[BEGIN Supplied material]
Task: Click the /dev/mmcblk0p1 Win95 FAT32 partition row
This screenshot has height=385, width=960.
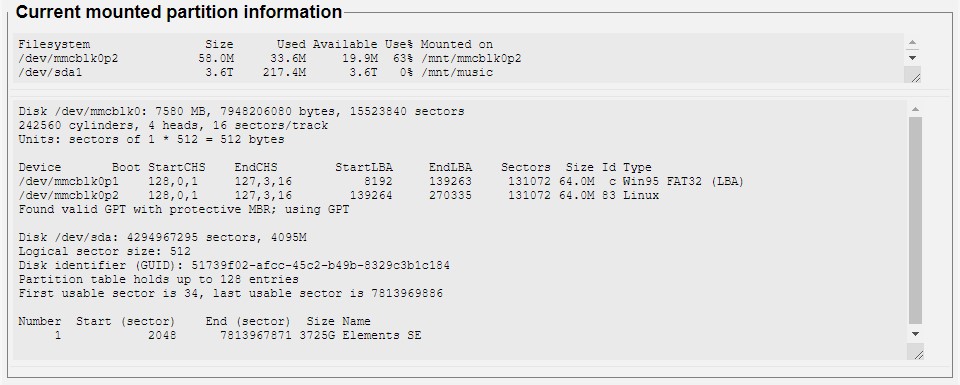Action: pyautogui.click(x=381, y=182)
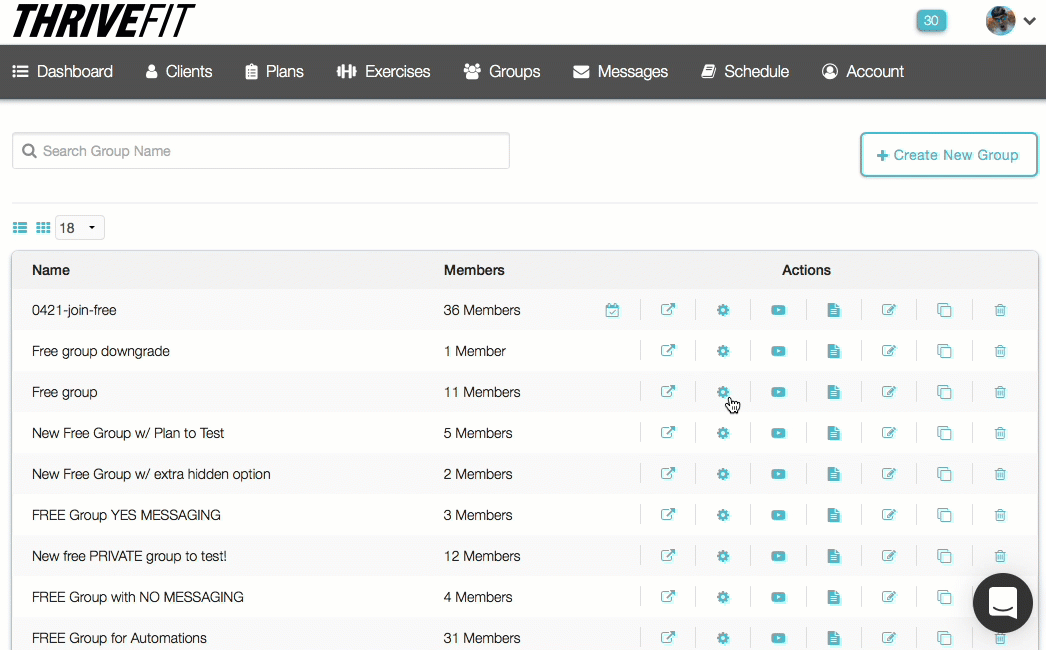This screenshot has width=1046, height=650.
Task: Duplicate the FREE Group with NO MESSAGING
Action: 944,597
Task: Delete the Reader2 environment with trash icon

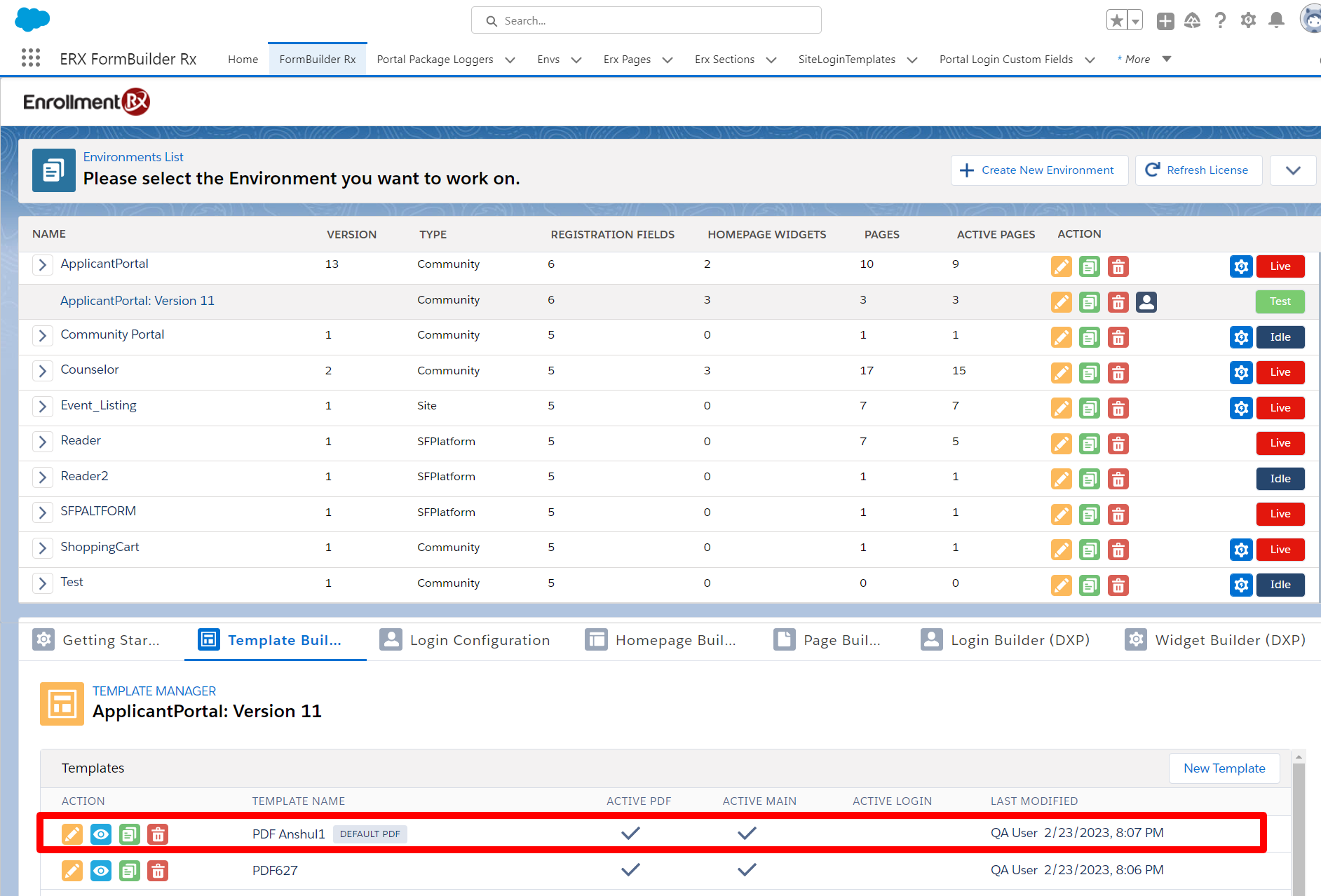Action: coord(1118,480)
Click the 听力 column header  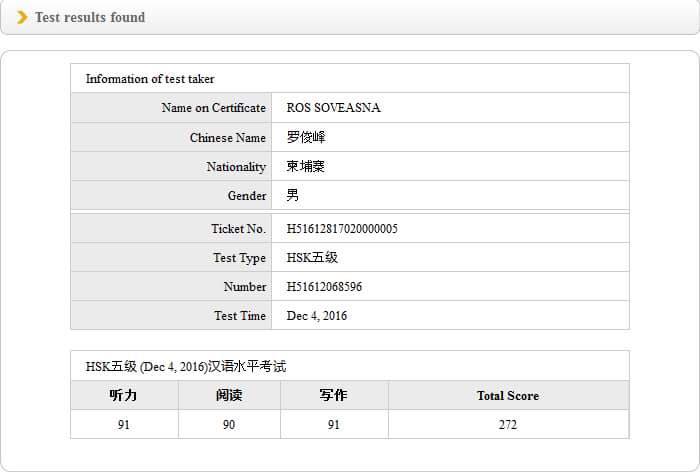click(123, 395)
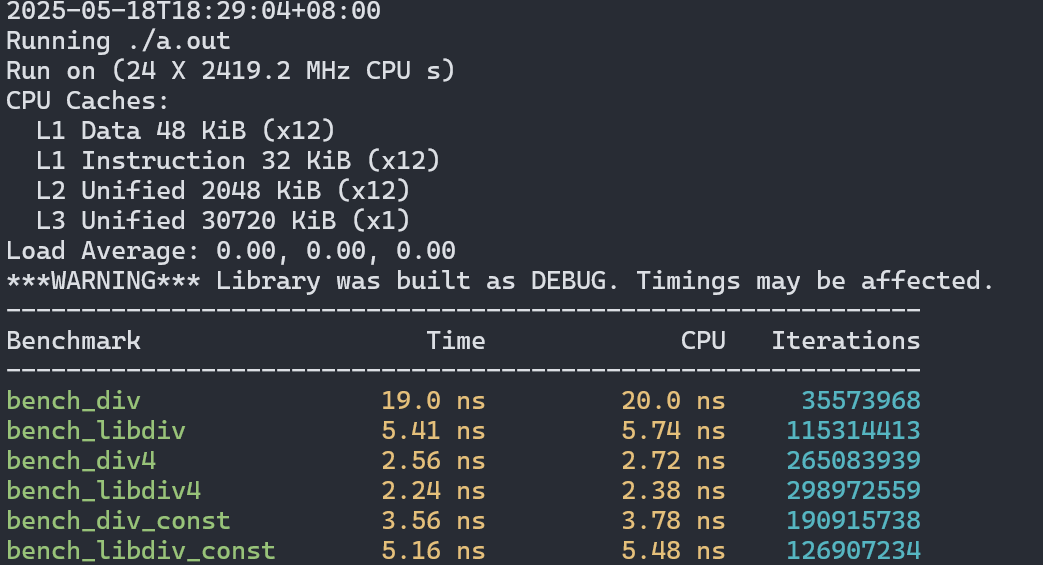Click the 'L3 Unified 30720 KiB' line
This screenshot has width=1043, height=565.
tap(222, 220)
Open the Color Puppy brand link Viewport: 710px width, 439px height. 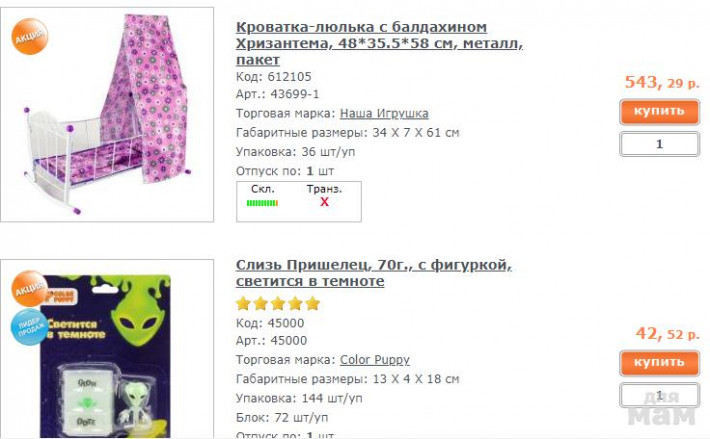click(x=374, y=360)
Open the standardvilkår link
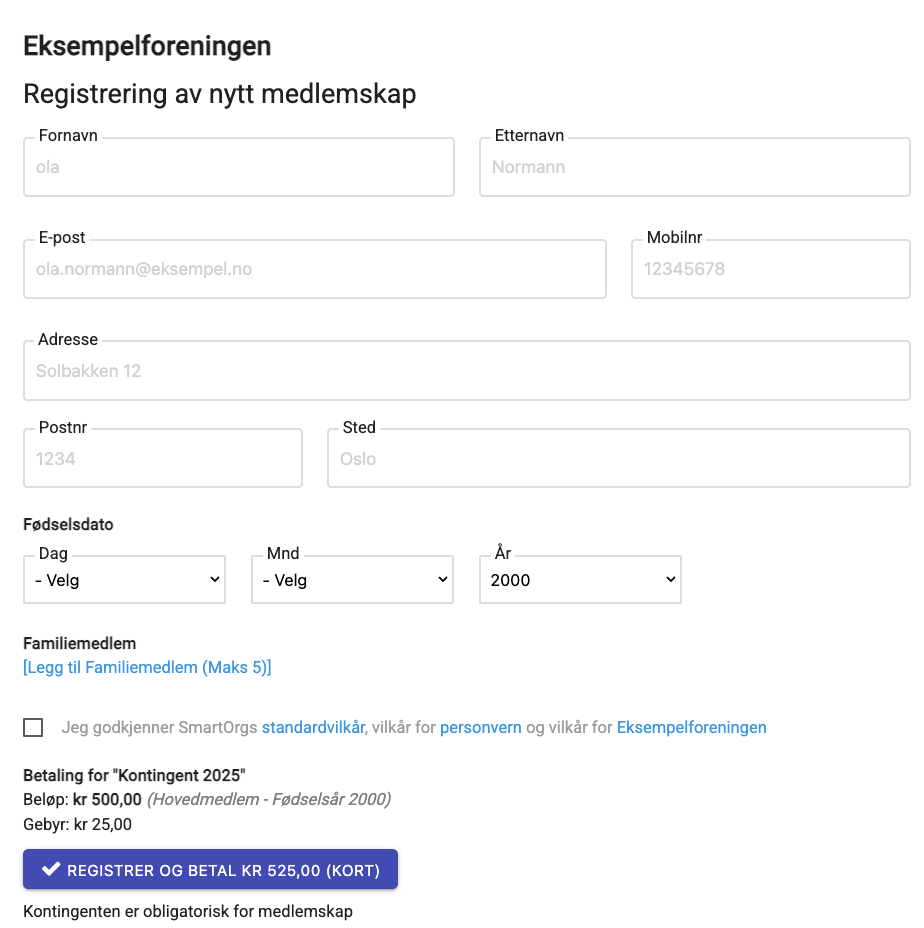924x928 pixels. coord(313,727)
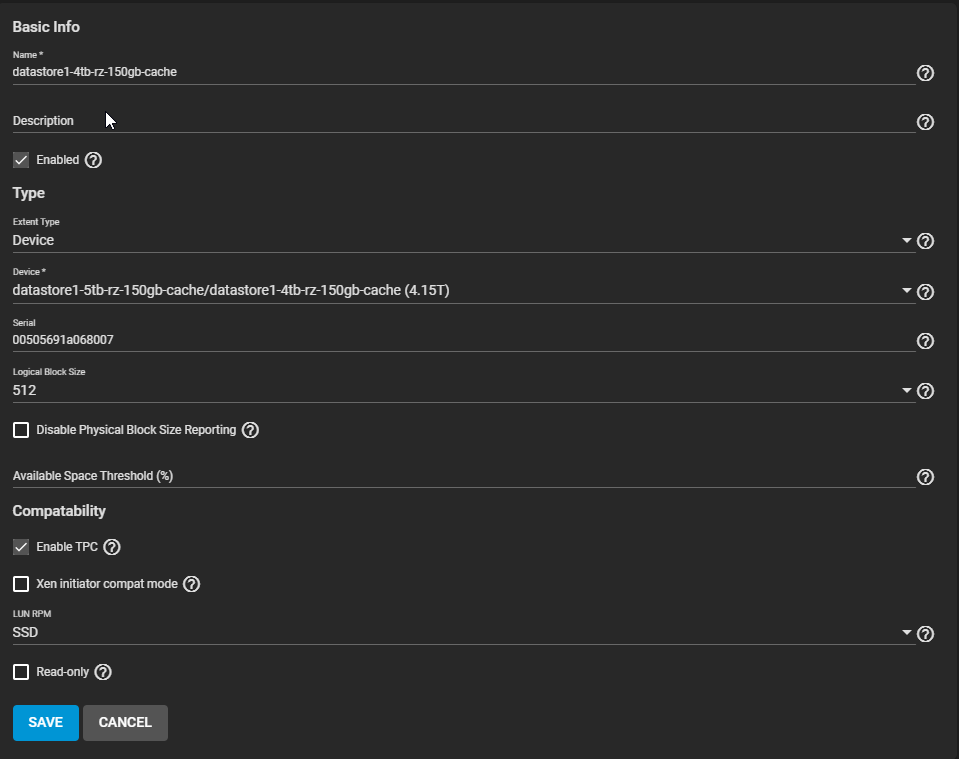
[END Supplied material]
◆ Set task
From the start of the items to the line with "Action: coord(1118,480)", rewrite the lines, swapping "partition row" for "partition entry" and leaving everything else unchanged. Leave the pictures out of your answer.

◆ Task answer
Task: Click the /dev/mmcblk0p1 Win95 FAT32 partition entry
This screenshot has height=385, width=960.
Action: pyautogui.click(x=381, y=182)
This screenshot has width=1046, height=650.
Task: Duplicate the FREE Group with NO MESSAGING
Action: 944,597
Task: Delete the Reader2 environment with trash icon

Action: coord(1118,480)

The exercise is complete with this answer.